然而结界并没有什么用,火龙身躯绕着他的结界收紧,结界被火焰烧出裂缝……
“阿辞。”时笙唤了一声。
凤辞迟疑了下,抬手将火龙召回的同时,打出了几枚火焰凝聚而成的利刃,穿过结界的裂缝,射入宗主的腹部。
“唔……”宗主只觉得有一股蛮横的力量凭空挤进他身体,在他身体中横冲直撞,似乎要将他撕裂一般。
从开始到结束,不过几秒的时间,众人反应过来,宗主已经捂着腹部,单膝跪在地上了。
“宗主!”
“大胆,你是何人竟敢对宗主动手。”反应过来的人,纷纷上前,拿出武器对着时笙和凤辞。
“讲道理啊你们,明明是他先对我动手的。”时笙将凤辞拉到自己身边,略带讽刺的道:“难道你们不知道我不过筑基?就宗主那威压扫过来,我还能活吗?就许州官放火不许百姓点灯是吧?”
丫的他根本就没有要听她解释的意思,随她怎么说,这个罪肯定是担定了。
就如同剧情中下药的那次,就算她有人证,最后不还是认定是她做的吗?
“你是缥缈宗的弟子,怎么可以忤逆犯上,就算宗主惩罚你,那也是你先对同门动手在先。”
“玉箫,你看看你教的好徒儿!先是残害同门,现在还对宗主动手,必须严惩!”
“逐出师门都为过,当年师父就说过,此女命格不详,会给师弟带来祸端,师弟偏生不信,现在好了,残杀同门不说,还要忤逆犯上。
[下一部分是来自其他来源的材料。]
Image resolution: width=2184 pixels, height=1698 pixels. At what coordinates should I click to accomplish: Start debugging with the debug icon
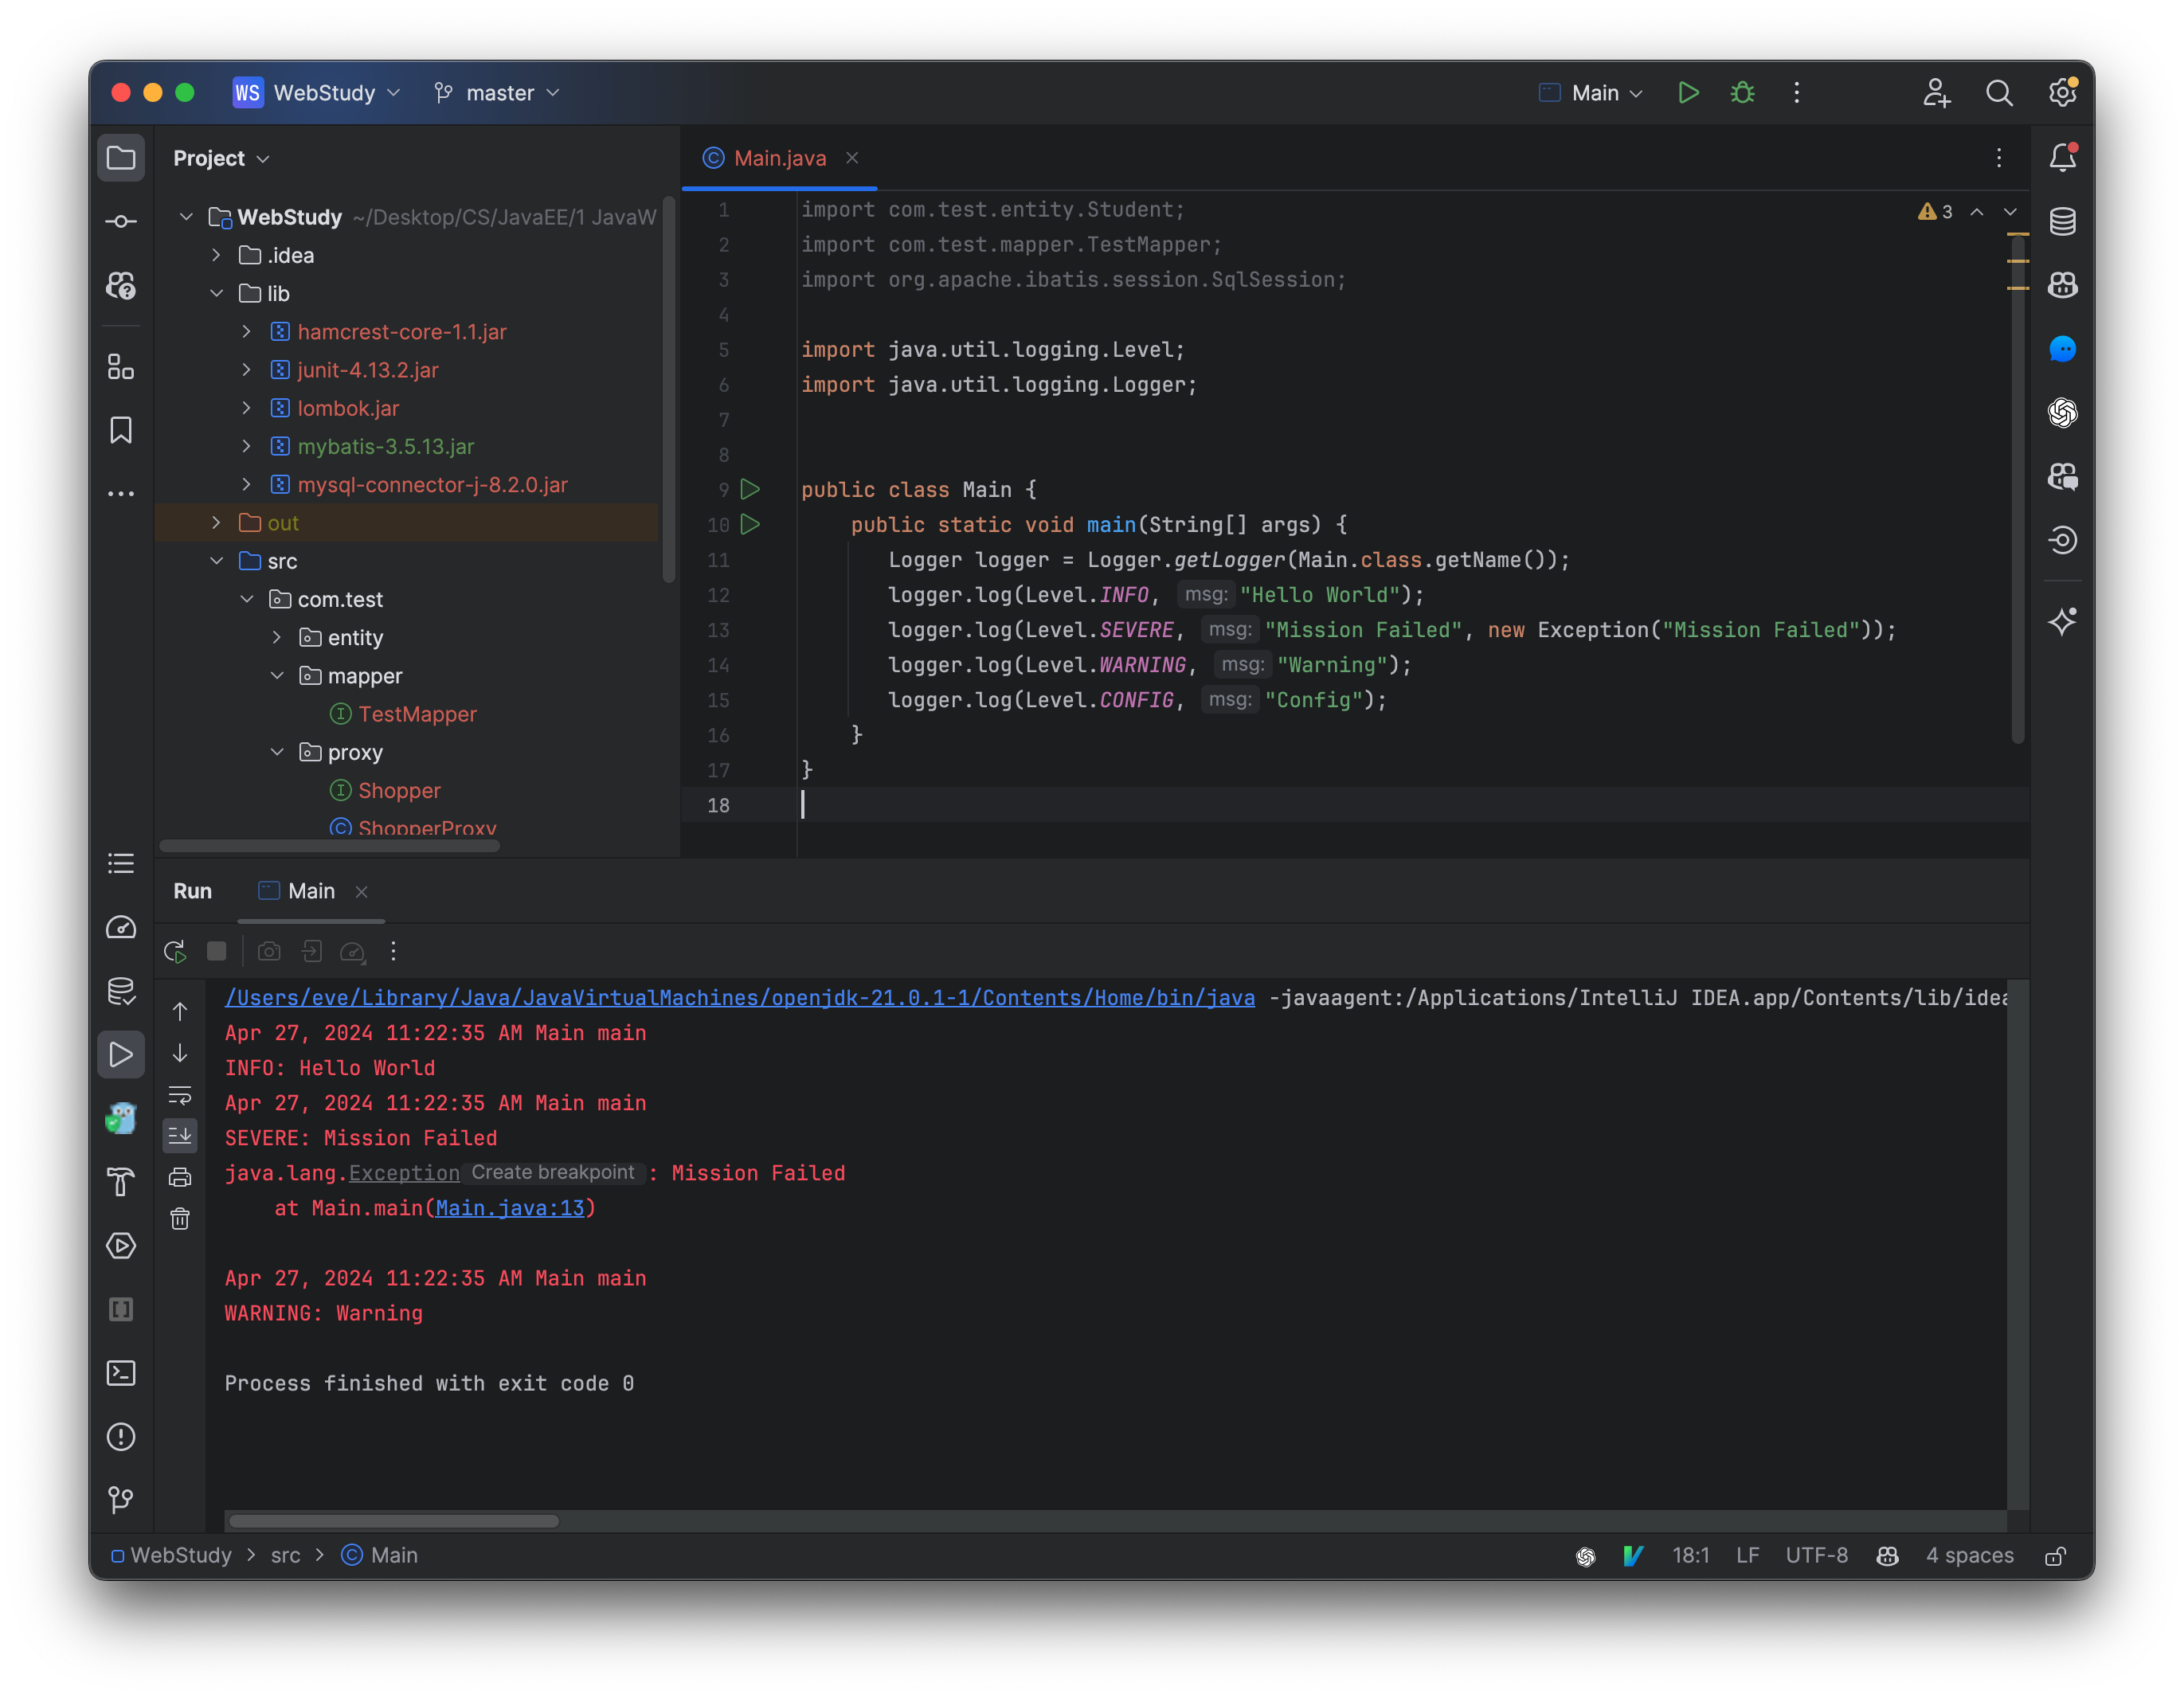click(1742, 92)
”
玉箫神色不变,面对那么多人的质疑,他依旧站在时笙前面,“宗主对小殊动手在先,小殊不过是保护自己。”
“你……你……师弟啊,你怎么就这么糊涂!”
时笙有些诧异的看向玉箫,她的命格不详吗?
剧情中,原主也确实给玉箫带去了祸端。
这些人……
也不知道叶清秋给他们说了什么,连解释都不听她说,就急着定了她的罪。
凤辞见时笙脸色不好,暗红色的眸子里闪过狠戾,一字一句的道:“把叶清秋交出来,否则,他死。”
“放肆!”
“玉箫,你就看着他们胡来?”
“玉箫……”
“你们叫我师父做什么?动手的又不是我师父。”时笙冷嗤一声,“我商殊,今日在这里和玉箫断绝师徒关系,从此互不相干。”
时笙看向玉箫,“师父,对不起,徒儿不孝,以后徒儿会报答你的养育之恩。”
只要她不在,玉箫应该就不会死,所以最好的办法就是和玉箫断绝关系。
“小殊……”玉箫皱眉看着她。
“师父你放心,我有能力保护好自己的。”时笙冲玉箫眨巴下眼,不等他说话,又转向对面虎视眈眈的一群人,“逐出师门就不用麻烦了,我自己走。”
“杀了他们。”凤辞抬手就要放火。
时笙没有阻拦,只是在他放火的时候,召唤出了布丁,拉着凤辞跳上布丁,飞出火焰肆掠的大殿。
“告诉叶清秋,可得抓紧时间修炼,我会回来找她的。”
这一句话久久的在缥缈宗回荡。
时笙并没有立即离开缥缈宗,而是去找了林一一和白琅,让他们照顾好玉箫,不要让他和叶清秋做对。
林一一抱着时笙哭得稀里哗啦的,最后被凤辞给扔了出去,等白琅将自家徒儿捡回来,时笙和凤辞已经不见了。
……
时笙是在看到她和凤辞的通缉令,才知道宗主死了。
时笙知道他是怎么死的,凤辞打入他体内的那些火焰,如果凤辞不将它们召唤出来,那么它们就会一点一点的将人体内的灵力燃烧掉。
那种感觉,恐怕是生不如死。
而那天凤辞放的火,有好几位峰主都没逃过,一连损失那么多位峰主,让缥缈宗陷入了前所未有的危机中。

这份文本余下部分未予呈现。